** start Passage **
The Issuer agreed to pay NWRA Ventures I’s transaction expenses, subject to certain limitations.
The description of the loan agreement is qualified in its entirety by reference to the loan agreement and form of promissory note (filed as Exhibits 1 and 2 hereto, respectively).
Series A Preferred Stock
Certain material terms of the Series A preferred stock into which the Loan may be converted are summarized below:
    Dividends. Dividends on the Series A preferred stock will accrue from the issue date at the rate of 17% of the issue price per year, payable quarterly in arrears, on the first business day of each April, July, October and January of each year. For the first two dividend payment periods following the NWRA Ventures I loan funding date (if the convertible note has been converted to Series A preferred stock), dividends will be paid in shares of Series A preferred stock based on the conversion price in effect as of the last day of the prior quarter. For all dividend payment periods thereafter, the dividend shall be paid 12% per annum in cash and 5% per annum in additional Series A Preferred stock valued at the same value as the conversion price (“PIK dividend”). No dividend may be paid on the Issuer’s Shares during any fiscal year unless all accrued dividends on the Series A preferred stock have been paid in full; provided, however, if the date of the conversion of the Loan into Series A preferred stock is prior to the first eight quarters after the Loan closing, for the balance of the first eight quarters following the Loan closing, the Issuer may pay per share dividends or make other distributions to holders of the issuer’s common stock out of legally available funds up to an amount equal to 1% per annum of the Issuer’s net book value per share as of December 31 of the immediately preceding year, regardless of whether dividends are paid on the Series A preferred stock.

 

15


 

    Liquidation Preference. Further, upon the Issuer’s liquidation, dissolution or winding up, before any payment or distribution shall be made to or set apart for the holders of any junior ranking stock, the holders of shares of Series A preferred stock will be entitled to receive a liquidation preference of 115% of the $9.58 per share price, plus all accumulated, accrued and unpaid dividends (whether or not earned or declared), if any, to and including the date fixed for payment, without interest, to such holders, but such holders shall not be entitled to any further payment.
    Optional Conversion. The Issuer’s Series A preferred stock is convertible by any holder of Series A preferred stock into shares of voting common stock at any time prior to maturity at an initial conversion rate of one share of Common Stock per one share of Series A preferred stock, subject to adjustment including weighted average antidilution protection for certain dilutive issuances. The initial conversion price represents a 20% discount to the net book value on a GAAP basis per share of the Issuer’s common stock as of December 31, 2010, as reported in the Issuer’s audited financial statements as of December 31, 2010.
    Automatic Conversion. All issued and outstanding shares of Series A preferred stock will convert into voting common stock upon: (i) closing of the sale of shares of Common Stock to the public at a price equal to or greater than 2.5 times the $9.58 conversion price in a firm commitment underwritten public offering and listing of the Common Stock on a national securities exchange within three years of the date of the loan resulting in at least $250 million of gross proceeds, (ii) the date and time or occurrence of an event specified by written consent of the “Lead Investor” (which shall be NWRA Ventures I or any subsequent transferee of NWRA Ventures I that owns 25% or more of the Series A preferred stock), or (iii) the date when the Lead Investor converts.
** end Passage **
**Written task 1**
In the Series A preferred stock summary, reproduce everything from "Automatic Conversion. All" down to "Lead Investor converts.", switching "Lead Investor" to "Principal Investor".
**Written task 2**
According to the Series A preferred stock summary, when may the Issuer pay dividends to its common stockholders even though Series A dividends have not been paid, and up to what limit?
The data after this point comes from a separate source.
** start Given records **
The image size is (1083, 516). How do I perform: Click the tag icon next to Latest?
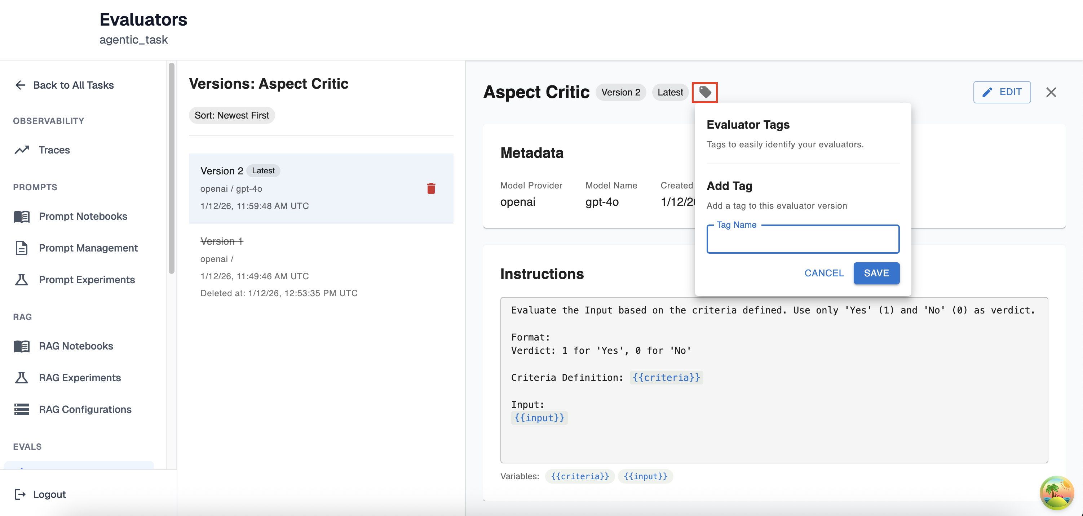point(705,92)
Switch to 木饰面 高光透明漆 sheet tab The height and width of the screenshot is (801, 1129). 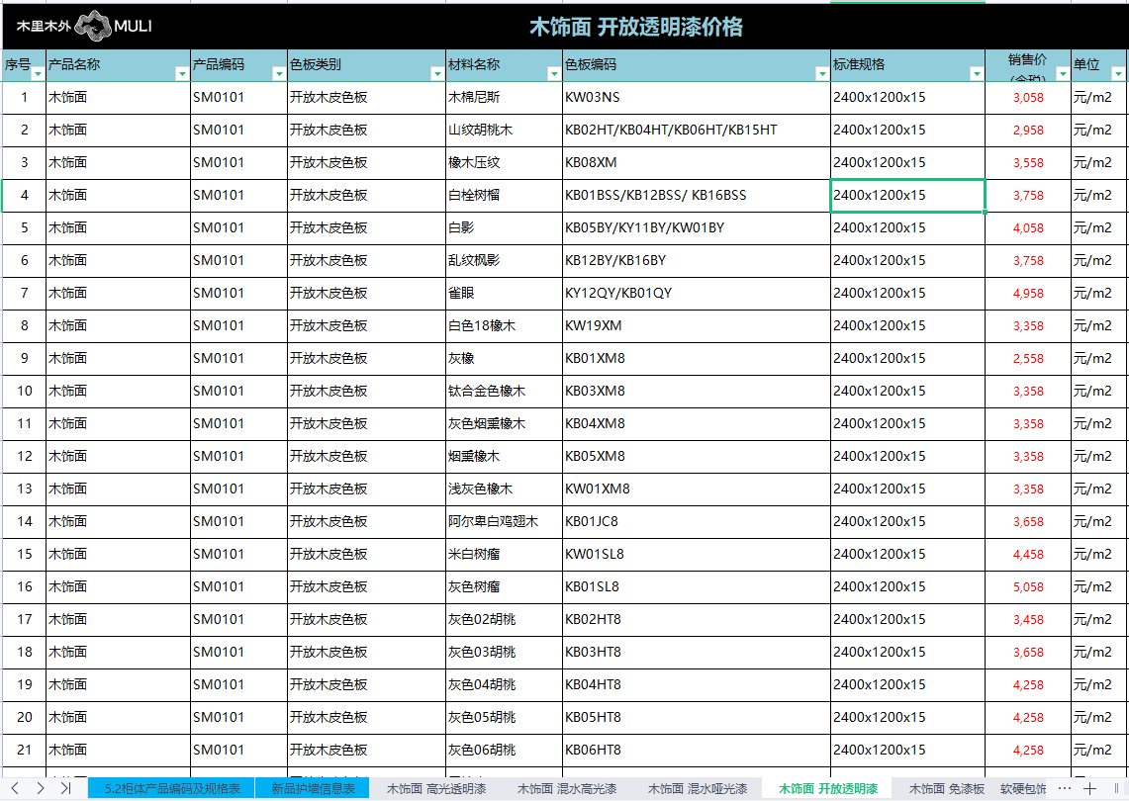pos(435,788)
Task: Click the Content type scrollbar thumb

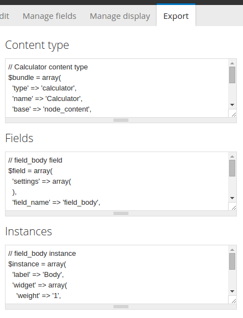Action: (x=232, y=75)
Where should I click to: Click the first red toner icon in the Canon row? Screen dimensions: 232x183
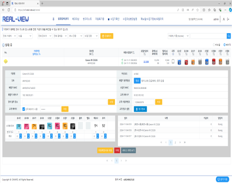point(186,61)
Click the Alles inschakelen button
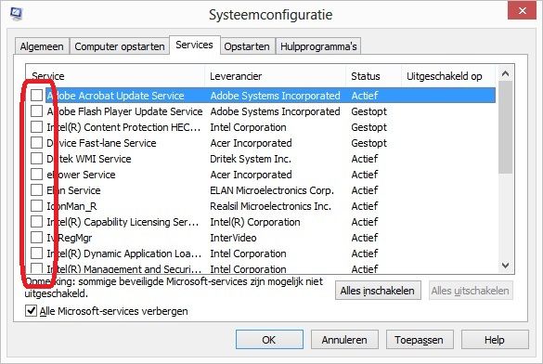 378,291
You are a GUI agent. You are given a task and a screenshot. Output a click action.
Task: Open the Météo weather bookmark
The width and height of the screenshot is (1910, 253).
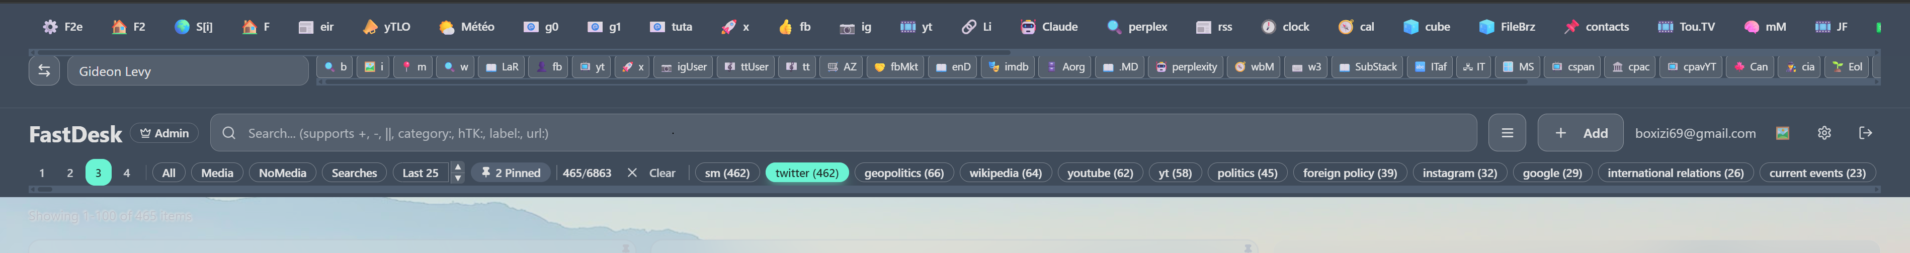coord(466,27)
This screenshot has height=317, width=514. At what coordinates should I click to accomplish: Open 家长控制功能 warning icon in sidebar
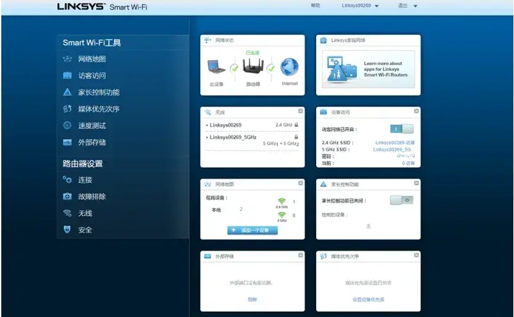[67, 93]
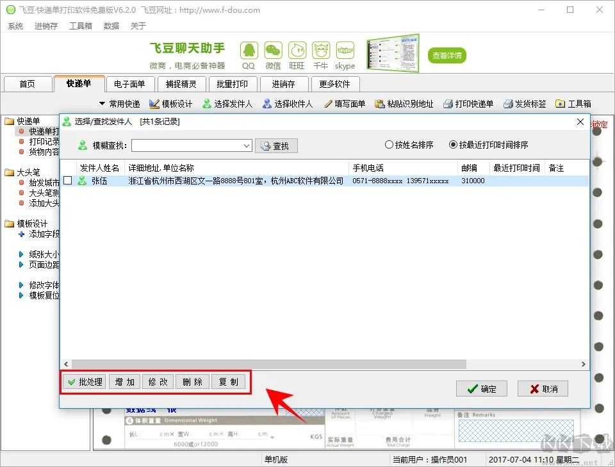The width and height of the screenshot is (615, 467).
Task: Click the 查找 search button
Action: pyautogui.click(x=276, y=145)
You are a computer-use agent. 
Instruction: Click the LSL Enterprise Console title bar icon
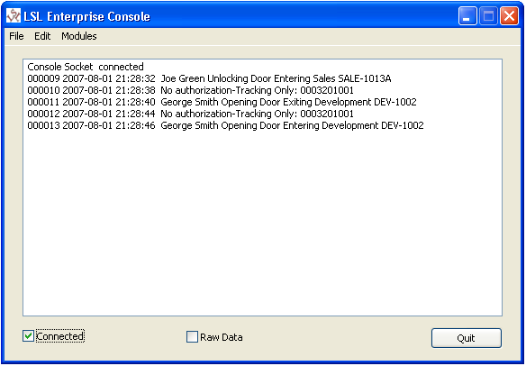point(14,16)
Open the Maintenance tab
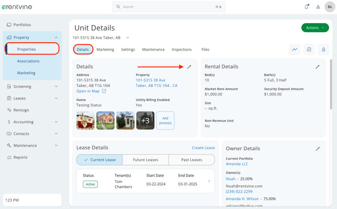 [153, 50]

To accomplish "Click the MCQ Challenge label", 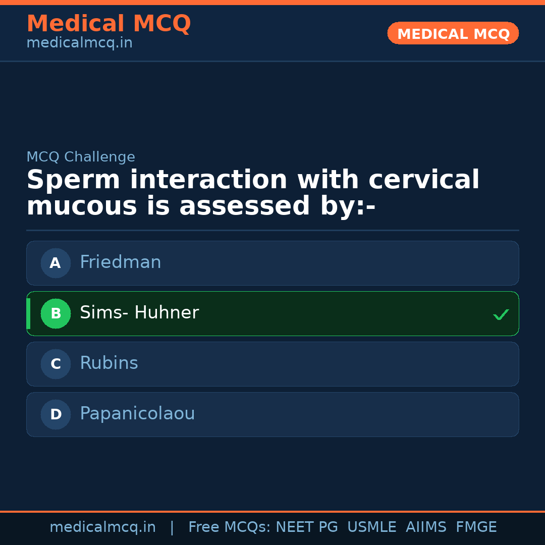I will point(81,157).
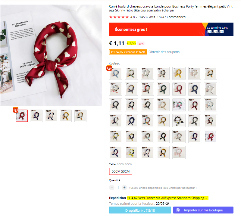The image size is (241, 218).
Task: Click the Importer sur ma Boutique button
Action: (x=203, y=210)
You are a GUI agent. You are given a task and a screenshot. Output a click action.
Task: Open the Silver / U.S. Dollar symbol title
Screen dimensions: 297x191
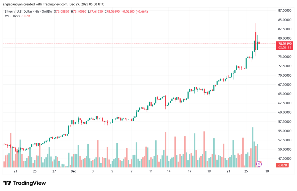tap(19, 12)
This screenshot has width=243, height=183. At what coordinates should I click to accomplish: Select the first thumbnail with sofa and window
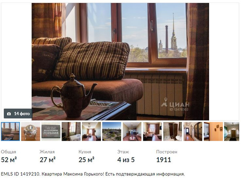coord(10,132)
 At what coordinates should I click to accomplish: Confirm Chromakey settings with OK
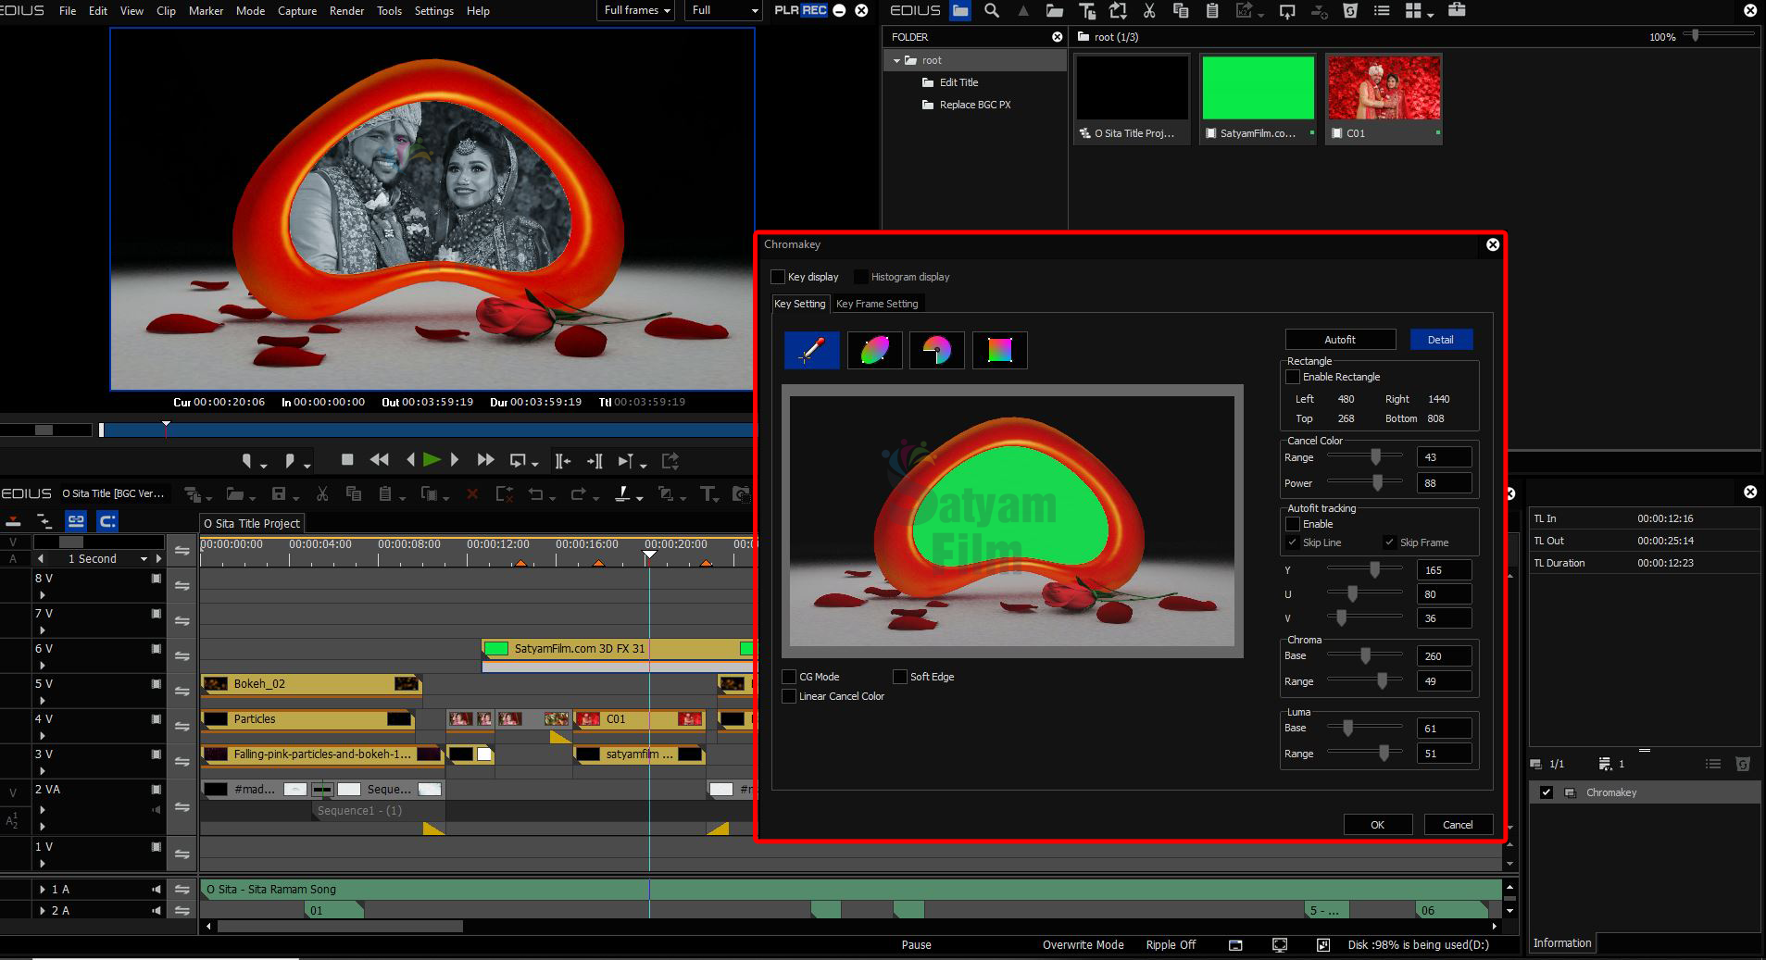click(1377, 824)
** end Given records **
**Task answer 1**
Automatic Conversion. All issued and outstanding shares of Series A preferred stock will convert into voting common stock upon: (i) closing of the sale of shares of Common Stock to the public at a price equal to or greater than 2.5 times the $9.58 conversion price in a firm commitment underwritten public offering and listing of the Common Stock on a national securities exchange within three years of the date of the loan resulting in at least $250 million of gross proceeds, (ii) the date and time or occurrence of an event specified by written consent of the “Principal Investor” (which shall be NWRA Ventures I or any subsequent transferee of NWRA Ventures I that owns 25% or more of the Series A preferred stock), or (iii) the date when the Principal Investor converts.

**Task answer 2**
The Issuer may do this if the Loan converts into Series A preferred stock before the first eight quarters after the Loan closing. For the remainder of those eight quarters, it may pay per share dividends or make other distributions to common stockholders out of legally available funds. The limit is 1% per annum of the Issuer's net book value per share as of December 31 of the immediately preceding year.